Now, there is another contender for the gestation throne - the frilled shark. This mysterious creature of the deepest, darkest ocean has kept its pregnancy well hidden from all nosey neighbours and gossiping workmates, so the truth is not out there. But, scientists in the know seem to think that the gestation period could be as long as three and a half years!
The next question that I asked myself was, naturally, what is the shortest gestation period?
And the winner is......
The opossum, with a gestation period of 12-14 days. By the time the poor opossum has worked out that she is pregnant, she has already given birth and has ten hungry mouths to feed. "Aw crap, not again"!
One more interesting gestation fact - seahorses are the only animals known where the males carry the developing young. He has a brood pouch, where the female lays her eggs, and after two to three weeks, presto, baby seahorses. Now, there may be some human males that want to gestate a baby, but without a womb, where is the foetus going to gestate - in a box? Stan / Loretta may have to be content with it being every man's right to have babies.
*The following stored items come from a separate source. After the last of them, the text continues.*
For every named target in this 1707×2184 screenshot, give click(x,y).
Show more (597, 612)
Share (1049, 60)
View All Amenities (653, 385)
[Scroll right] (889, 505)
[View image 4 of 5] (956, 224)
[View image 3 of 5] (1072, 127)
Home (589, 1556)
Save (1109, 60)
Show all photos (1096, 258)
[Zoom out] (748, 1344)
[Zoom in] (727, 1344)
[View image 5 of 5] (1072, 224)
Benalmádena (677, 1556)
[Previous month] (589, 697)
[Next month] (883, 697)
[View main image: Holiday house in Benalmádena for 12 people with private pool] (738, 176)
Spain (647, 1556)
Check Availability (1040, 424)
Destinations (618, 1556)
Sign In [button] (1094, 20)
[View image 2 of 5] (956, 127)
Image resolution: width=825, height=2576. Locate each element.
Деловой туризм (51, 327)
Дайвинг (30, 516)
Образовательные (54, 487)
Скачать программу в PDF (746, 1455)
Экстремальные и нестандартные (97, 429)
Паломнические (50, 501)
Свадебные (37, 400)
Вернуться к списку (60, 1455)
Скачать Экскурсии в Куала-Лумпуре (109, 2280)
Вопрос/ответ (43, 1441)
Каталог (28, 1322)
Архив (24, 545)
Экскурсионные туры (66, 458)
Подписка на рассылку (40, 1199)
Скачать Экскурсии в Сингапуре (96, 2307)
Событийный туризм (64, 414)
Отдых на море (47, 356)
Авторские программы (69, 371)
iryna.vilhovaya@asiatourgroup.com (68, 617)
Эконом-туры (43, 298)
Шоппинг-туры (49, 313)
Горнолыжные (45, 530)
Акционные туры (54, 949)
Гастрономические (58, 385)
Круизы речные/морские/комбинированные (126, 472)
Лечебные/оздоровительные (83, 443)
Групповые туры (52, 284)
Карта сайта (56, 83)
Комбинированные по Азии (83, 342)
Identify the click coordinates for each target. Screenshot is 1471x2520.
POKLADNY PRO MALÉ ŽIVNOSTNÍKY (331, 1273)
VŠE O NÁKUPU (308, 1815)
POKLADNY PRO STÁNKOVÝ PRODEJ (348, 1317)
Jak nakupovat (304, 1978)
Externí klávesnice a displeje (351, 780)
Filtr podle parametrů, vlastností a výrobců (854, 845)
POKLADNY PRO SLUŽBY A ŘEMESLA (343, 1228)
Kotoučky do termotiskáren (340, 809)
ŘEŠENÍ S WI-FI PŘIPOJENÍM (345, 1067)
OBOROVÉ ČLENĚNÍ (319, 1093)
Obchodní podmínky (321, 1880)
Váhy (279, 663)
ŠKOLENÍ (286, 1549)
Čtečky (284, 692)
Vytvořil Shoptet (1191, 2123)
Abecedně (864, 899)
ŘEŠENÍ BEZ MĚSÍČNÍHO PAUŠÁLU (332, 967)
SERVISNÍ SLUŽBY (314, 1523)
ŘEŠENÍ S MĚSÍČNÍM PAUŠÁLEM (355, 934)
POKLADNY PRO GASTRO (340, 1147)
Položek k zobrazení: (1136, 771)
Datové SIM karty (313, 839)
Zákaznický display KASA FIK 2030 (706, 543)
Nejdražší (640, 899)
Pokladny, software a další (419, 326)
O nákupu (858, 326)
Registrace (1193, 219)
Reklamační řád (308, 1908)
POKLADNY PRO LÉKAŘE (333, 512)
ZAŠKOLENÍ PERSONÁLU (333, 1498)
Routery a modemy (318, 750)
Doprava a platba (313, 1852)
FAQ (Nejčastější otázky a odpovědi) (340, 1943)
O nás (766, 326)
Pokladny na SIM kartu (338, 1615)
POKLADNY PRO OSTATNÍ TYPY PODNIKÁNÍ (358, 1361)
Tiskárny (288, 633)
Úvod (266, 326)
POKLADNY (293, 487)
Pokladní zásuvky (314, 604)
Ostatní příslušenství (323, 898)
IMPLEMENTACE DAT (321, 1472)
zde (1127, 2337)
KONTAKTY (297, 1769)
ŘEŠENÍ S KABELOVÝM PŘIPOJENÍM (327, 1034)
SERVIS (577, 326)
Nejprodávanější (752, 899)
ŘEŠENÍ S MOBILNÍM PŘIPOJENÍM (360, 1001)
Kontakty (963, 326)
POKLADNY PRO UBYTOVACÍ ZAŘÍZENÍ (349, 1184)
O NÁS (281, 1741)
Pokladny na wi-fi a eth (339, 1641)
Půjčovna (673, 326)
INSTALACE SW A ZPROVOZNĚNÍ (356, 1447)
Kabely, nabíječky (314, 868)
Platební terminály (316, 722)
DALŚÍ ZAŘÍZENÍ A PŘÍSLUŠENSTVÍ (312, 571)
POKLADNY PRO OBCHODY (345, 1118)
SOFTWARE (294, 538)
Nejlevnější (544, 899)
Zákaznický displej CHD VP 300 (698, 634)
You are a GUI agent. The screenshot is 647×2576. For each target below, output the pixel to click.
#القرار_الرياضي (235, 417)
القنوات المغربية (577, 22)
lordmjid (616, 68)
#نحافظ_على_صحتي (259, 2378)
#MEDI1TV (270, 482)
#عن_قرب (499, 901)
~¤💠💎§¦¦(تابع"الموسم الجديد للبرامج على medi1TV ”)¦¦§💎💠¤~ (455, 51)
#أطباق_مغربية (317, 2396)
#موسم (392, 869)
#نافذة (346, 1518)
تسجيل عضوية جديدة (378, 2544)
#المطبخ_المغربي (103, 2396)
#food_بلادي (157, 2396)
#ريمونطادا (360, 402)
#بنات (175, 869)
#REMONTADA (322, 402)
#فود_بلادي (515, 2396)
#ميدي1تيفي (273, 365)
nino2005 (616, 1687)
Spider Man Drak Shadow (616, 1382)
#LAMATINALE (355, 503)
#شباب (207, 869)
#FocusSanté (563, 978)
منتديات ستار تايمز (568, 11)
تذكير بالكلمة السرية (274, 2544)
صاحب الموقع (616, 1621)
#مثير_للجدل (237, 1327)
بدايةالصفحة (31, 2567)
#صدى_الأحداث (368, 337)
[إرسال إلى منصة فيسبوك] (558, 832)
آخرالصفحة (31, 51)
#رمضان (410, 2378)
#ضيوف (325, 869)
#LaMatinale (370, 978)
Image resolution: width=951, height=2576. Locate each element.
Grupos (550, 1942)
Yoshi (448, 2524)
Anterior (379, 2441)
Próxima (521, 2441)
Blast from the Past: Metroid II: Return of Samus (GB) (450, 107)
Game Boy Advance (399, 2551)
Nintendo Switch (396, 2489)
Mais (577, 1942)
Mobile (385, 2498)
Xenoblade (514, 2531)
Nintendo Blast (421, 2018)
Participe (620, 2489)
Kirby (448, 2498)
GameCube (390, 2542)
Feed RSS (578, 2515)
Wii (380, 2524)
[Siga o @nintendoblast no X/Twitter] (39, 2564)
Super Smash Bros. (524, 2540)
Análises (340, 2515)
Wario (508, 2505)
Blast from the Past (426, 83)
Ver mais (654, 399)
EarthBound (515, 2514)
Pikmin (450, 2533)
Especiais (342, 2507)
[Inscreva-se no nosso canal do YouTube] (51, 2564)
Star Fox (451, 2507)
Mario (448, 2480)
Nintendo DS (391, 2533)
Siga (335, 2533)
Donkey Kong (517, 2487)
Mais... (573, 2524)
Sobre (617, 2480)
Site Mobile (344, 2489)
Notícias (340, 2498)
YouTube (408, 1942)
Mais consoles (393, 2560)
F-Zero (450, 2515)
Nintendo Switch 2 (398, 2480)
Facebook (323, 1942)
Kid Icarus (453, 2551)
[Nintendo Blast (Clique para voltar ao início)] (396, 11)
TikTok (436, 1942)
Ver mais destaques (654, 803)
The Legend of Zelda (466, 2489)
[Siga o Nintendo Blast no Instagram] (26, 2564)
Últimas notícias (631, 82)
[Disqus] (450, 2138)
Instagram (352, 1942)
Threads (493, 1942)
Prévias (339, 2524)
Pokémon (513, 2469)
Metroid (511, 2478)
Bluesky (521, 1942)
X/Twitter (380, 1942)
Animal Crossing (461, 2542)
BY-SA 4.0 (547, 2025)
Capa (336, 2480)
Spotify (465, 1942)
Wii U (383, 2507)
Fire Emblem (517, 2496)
Back to the beginning of this post, where people mistake my not-a-baby bump with the real thing. What do you do when someone comes up to you and comments on your baby bump when you are not actually pregnant? Who is the more embarrassed? Since I am getting used to people commenting on my not-a-baby bump, I suspect they are more embarrassed - so how do I let them down gently? I have, on occasion, been able to pretend that I didn't hear their comment. That lets both of us off the hook with no red faces or awkward giggles. No profuse apologies are required and no explanations for the apparent baby bump are needed. However, there comes a time when it is not possible to discretely ignore a well meaning comment or question. When someone comes right up to you and asks when the baby is due, you can hardly just ignore them. So, you have to just have to suck it up and face the embarrassment head on. This does, of course, mean that you have to explain what the bump is and sometimes I just don't want to do that. It is a personal thing, and not something that the world and his wife and their neighbour Ethel need to know. So perhaps I should just lie and say May 30th. I will have to keep adjusting that date as my non-pregnancy continues, which might tax my lying abilities and it really is only going to work on people like Ethel, that I don't know and will hopefully never meet again. Otherwise, I am going to have to start making up birthing stories and new baby miracles.......
Still, there are some advantages to having the bump. You know those parent only or parents with child parking spots. Well, they really bug me. Do parents lose the ability to walk when they have children? Are they now on a par with disabled people who really do need to be nearer the store? OK, so I can appreciate that they might need wider spaces, so that they have room to get those all the bells and whistles push chairs out of the car. But that doesn't mean that they have to be up there with the disabled. Put the extra wide spots at the back of the carpark - the exercise will do them and their children good. That being said, I do love those spots. They are very often empty and I will pull into one. As I get out of the car, I will rub my aching back and stroke my not-a-baby bump and head for the door. What - are they going to ask me to pee in a cup?
Are you still wondering what the cause of my not-a-baby bump is? I would tell you, but this post is getting rather long, my fingers are starting to seize, and I am not sure that I am quite ready to bare my not-a-baby bump to all, not just yet.